• **PROBLEM DETAILS**
Once you reach the line containing "Given: Collapse the 智能功能模块 tree node" in the data below, restate each line word for word up to and including the one containing "Task: Switch to the 图片 tab".

BEGIN DATA SUPPLIED

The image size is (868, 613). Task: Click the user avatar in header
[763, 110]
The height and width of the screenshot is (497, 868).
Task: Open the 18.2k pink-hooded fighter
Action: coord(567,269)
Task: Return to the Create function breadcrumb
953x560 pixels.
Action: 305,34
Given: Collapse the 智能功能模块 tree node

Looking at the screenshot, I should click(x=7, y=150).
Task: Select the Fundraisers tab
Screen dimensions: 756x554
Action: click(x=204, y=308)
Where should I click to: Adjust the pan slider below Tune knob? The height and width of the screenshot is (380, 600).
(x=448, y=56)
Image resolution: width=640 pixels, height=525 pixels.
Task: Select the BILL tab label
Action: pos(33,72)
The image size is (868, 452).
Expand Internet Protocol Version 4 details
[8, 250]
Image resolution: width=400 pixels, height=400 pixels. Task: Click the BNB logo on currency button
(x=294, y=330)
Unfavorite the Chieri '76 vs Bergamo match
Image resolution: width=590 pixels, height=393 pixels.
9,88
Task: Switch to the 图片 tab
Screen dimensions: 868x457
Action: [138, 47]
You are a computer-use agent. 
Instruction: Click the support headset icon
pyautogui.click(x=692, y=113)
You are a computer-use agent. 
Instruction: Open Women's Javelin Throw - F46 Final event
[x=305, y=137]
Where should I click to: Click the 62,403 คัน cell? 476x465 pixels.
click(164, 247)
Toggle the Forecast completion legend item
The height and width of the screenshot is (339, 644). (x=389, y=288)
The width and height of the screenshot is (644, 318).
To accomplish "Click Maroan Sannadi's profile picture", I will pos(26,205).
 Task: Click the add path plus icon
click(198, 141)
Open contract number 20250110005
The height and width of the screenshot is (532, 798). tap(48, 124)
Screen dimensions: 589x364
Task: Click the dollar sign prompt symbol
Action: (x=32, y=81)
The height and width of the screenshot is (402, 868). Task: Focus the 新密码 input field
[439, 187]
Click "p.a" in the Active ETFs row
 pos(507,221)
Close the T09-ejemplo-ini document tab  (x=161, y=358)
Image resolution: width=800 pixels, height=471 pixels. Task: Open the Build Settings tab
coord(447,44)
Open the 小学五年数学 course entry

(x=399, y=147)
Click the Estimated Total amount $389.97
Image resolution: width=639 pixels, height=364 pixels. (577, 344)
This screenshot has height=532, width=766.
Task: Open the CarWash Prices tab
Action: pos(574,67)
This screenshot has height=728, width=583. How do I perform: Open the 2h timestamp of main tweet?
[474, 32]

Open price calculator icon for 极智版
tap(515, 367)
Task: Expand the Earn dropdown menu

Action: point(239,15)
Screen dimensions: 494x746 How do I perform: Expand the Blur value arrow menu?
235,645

END DATA SUPPLIED

• **YOUR SOLUTION**
Given: Collapse the 智能功能模块 tree node

Looking at the screenshot, I should click(x=7, y=150).
Task: Select the Fundraisers tab
Screen dimensions: 756x554
Action: click(x=204, y=308)
Where should I click to: Adjust the pan slider below Tune knob? The height and width of the screenshot is (380, 600).
(x=448, y=56)
Image resolution: width=640 pixels, height=525 pixels.
Task: Select the BILL tab label
Action: pos(33,72)
The image size is (868, 452).
Expand Internet Protocol Version 4 details
[8, 250]
Image resolution: width=400 pixels, height=400 pixels. Task: Click the BNB logo on currency button
(x=294, y=330)
Unfavorite the Chieri '76 vs Bergamo match
Image resolution: width=590 pixels, height=393 pixels.
9,88
Task: Switch to the 图片 tab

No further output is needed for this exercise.